// The Comment #11: No Distract Zone

The Comment is a weekly digest of the stuff that grabbed my attention or occupied some part my mind during the past week. Normally, it’ll be one thing that’s really been on my mind, followed by a handful of things that I found interesting. The Comment will be published each Monday at 10:30AM EST. 

Thanks for reading.

# Eliminating Distraction

Most of us have smartphones loaded with tons of apps used for communicating, news, social media, and entertainment. This presents tons of distractions. Fortunately, we have total control over how we let smartphone apps interfere our real lives. This article at timewellspent.io gives us a few tips for reducing or eliminating this distraction.

Some things I’ve done to eliminate some distractions:

  1. Remove social media apps. I don’t use apps for Twitter or Facebook. I sign into Twitter’s mobile website. I try not to sign into Facebook at all. The only social media app I use is Instagram.
  2. Turn off useless notifications. I only get interrupted by phone calls and direct messages (text & chat). I have turned off Instagram likes. I get notifications for breaking news, weather, calendar invites, NY Jets losses, and reminders.
  3. One-two tap access is reserved for apps that allow me to do constructive things like writing or passive entertainment like listening to music. I have to go to my app drawer for everything else.

// Injustice in the US criminal justice system

I listened the following TED Talk thinking it was published recently. It was published in 2012. This is an evergreen TED talk.
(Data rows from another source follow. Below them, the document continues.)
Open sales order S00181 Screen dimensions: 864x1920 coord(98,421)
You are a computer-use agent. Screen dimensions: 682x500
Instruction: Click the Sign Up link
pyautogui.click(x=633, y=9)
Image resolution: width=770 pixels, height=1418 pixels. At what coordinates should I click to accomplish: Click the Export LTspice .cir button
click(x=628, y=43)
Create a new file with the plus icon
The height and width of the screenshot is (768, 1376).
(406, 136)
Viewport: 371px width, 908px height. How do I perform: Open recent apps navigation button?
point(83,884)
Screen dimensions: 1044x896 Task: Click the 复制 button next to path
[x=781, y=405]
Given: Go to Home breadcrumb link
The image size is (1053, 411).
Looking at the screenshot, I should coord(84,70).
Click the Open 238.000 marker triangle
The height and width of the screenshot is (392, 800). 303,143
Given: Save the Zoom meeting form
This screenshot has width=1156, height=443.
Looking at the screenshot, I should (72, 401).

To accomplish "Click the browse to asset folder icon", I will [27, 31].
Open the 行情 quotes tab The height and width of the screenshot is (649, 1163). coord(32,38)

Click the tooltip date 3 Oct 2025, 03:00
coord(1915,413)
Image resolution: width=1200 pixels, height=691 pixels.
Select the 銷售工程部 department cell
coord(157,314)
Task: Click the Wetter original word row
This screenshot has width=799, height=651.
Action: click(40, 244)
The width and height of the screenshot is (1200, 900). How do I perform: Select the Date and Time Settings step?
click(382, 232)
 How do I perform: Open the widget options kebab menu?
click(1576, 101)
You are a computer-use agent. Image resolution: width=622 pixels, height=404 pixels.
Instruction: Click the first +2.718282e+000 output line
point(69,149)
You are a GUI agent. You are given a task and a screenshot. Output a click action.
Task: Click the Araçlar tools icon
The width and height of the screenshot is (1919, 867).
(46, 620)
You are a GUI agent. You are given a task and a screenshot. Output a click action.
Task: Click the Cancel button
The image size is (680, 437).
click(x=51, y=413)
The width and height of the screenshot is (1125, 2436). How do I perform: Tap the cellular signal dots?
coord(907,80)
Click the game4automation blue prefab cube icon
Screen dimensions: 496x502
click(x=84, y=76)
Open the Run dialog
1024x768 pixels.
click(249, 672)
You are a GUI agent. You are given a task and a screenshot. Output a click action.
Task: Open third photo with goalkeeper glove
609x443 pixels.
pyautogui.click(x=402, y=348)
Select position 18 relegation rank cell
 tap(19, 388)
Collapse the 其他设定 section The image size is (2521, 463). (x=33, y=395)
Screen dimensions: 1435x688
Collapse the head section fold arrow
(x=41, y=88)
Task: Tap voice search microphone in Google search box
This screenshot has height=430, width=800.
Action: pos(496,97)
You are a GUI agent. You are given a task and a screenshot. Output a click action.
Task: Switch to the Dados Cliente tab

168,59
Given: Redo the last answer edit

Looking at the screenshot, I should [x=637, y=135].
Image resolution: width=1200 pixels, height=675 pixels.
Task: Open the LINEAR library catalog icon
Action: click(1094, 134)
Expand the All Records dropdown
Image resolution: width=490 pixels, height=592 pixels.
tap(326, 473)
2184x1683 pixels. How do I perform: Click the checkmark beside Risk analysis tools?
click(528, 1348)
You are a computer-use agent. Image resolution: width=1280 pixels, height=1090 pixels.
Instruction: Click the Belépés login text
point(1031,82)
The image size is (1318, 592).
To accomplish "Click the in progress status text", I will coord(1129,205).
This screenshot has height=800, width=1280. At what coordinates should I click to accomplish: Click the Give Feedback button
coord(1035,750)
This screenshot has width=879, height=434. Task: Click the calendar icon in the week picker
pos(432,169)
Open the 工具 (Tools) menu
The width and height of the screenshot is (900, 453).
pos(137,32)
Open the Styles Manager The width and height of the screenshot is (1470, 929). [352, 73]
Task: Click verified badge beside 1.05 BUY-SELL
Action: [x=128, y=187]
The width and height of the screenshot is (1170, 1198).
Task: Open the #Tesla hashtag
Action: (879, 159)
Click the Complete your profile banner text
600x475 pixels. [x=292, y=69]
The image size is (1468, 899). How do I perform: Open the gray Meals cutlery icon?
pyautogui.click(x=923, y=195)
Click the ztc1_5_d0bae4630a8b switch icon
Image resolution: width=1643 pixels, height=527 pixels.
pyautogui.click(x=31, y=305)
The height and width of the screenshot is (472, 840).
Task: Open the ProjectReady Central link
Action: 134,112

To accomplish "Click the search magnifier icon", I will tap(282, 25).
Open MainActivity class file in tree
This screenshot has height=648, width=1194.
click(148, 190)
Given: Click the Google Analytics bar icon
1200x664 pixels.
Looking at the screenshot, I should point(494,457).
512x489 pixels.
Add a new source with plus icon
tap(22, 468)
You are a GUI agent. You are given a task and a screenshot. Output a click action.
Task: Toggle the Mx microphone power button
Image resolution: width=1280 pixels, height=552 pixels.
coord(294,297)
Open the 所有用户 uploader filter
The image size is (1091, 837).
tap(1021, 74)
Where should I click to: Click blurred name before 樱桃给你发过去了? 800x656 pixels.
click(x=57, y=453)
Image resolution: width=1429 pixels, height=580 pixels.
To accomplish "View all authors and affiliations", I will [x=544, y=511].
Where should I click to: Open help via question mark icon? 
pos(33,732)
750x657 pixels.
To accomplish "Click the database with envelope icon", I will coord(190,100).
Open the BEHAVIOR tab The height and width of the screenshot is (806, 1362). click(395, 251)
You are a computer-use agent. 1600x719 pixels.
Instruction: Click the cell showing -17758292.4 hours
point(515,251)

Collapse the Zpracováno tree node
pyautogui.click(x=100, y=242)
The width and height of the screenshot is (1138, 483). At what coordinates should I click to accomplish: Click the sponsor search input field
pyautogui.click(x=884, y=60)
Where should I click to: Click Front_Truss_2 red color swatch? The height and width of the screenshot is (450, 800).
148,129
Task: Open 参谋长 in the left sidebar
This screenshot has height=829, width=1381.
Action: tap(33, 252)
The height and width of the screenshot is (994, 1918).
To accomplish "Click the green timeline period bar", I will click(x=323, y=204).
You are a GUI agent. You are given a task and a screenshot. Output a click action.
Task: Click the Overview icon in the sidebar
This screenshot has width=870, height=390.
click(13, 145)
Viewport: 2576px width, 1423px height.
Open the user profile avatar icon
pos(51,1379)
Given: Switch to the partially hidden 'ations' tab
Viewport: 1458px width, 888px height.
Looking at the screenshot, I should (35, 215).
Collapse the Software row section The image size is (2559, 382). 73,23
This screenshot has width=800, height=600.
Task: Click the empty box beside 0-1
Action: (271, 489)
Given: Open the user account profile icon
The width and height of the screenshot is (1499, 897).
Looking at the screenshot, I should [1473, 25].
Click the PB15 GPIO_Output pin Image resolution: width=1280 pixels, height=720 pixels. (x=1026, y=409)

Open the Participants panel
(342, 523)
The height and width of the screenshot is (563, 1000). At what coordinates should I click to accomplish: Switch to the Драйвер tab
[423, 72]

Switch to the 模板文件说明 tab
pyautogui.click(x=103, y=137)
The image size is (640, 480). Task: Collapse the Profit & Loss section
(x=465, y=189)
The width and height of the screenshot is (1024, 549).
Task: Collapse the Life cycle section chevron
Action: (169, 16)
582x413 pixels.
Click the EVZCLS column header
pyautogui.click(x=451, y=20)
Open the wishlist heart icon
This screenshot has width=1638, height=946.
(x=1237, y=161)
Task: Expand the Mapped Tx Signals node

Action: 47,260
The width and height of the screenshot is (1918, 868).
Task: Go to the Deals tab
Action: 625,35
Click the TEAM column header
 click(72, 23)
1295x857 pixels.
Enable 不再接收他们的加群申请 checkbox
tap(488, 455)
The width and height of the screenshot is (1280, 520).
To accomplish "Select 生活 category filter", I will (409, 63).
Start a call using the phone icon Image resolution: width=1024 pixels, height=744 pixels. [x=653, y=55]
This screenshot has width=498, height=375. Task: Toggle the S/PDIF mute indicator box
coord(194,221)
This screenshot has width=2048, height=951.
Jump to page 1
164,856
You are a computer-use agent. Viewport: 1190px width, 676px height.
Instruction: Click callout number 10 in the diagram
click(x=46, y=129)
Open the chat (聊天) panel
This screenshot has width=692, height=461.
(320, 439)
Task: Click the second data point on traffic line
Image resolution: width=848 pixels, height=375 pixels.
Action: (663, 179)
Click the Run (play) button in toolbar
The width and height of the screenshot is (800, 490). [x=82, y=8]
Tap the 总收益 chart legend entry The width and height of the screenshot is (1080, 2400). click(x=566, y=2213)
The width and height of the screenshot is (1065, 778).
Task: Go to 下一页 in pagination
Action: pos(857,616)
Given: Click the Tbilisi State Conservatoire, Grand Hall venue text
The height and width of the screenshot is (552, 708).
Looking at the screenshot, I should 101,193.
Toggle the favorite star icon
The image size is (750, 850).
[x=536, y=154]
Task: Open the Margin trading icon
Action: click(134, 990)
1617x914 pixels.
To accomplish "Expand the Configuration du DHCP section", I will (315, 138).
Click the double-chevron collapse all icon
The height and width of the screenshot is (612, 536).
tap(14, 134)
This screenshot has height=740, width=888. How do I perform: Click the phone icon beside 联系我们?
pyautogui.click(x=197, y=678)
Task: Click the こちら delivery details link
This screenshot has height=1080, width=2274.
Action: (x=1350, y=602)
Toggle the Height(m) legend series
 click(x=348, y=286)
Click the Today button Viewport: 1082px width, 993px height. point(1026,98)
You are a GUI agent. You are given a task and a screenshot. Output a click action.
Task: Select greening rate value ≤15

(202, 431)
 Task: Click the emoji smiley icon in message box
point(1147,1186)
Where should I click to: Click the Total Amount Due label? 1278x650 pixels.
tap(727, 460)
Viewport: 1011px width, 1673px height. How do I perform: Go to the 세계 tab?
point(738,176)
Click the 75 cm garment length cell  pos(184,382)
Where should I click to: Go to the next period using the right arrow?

Bryan Stevenson talks about the injustice in the US criminal justice system.

// “Beyond the Bitcoin Bubble”

An incredible article by Steven Johnson at the New York Times.

For our purposes, forget everything else about the Bitcoin frenzy, and just keep these two things in mind: What Nakamoto ushered into the world was a way of agreeing on the contents of a database without anyone being “in charge” of the database, and a way of compensating people for helping make that database more valuable, without those people being on an official payroll or owning shares in a corporate entity. Together, those two ideas solved the distributed-database problem and the funding problem. Suddenly there was a way of supporting open protocols that wasn’t available during the infancy of Facebook and Twitter.

Blockchain is one of the most revolutionary technologies invented in some time.